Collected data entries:
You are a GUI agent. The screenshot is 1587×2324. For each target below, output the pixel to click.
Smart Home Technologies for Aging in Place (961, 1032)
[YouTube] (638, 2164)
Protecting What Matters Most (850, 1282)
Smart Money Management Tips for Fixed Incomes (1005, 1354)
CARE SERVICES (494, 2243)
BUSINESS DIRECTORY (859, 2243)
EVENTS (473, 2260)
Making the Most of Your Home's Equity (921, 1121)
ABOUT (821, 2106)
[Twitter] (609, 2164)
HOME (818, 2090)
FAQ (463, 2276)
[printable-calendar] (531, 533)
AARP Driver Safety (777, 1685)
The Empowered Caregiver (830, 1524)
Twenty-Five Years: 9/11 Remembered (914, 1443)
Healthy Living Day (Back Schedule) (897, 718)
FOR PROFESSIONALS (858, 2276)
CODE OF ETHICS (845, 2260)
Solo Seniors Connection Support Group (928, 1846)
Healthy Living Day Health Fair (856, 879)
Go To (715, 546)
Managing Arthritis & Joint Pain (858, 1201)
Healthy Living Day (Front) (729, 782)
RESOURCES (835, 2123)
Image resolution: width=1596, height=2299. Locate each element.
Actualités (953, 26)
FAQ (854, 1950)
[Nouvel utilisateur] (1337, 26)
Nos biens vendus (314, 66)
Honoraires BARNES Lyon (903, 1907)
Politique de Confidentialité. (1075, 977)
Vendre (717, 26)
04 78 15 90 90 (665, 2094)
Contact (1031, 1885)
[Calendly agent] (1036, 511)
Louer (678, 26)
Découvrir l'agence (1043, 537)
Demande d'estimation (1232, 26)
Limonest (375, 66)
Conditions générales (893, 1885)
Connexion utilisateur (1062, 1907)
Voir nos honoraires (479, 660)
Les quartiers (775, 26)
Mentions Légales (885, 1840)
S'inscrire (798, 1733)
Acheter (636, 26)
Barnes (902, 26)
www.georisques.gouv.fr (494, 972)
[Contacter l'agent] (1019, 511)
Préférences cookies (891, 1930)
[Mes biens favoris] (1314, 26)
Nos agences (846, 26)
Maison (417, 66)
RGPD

- REQUIRED WORK -
Could you set down, word for word, only the lines above from the line with "Image resolution: width=1596, height=2299." to the line with "04 78 15 90 90 (665, 2094)", including both?

- WRITTEN SOLUTION -
Image resolution: width=1596, height=2299. Locate each element.
Actualités (953, 26)
FAQ (854, 1950)
[Nouvel utilisateur] (1337, 26)
Nos biens vendus (314, 66)
Honoraires BARNES Lyon (903, 1907)
Politique de Confidentialité. (1075, 977)
Vendre (717, 26)
04 78 15 90 90 (665, 2094)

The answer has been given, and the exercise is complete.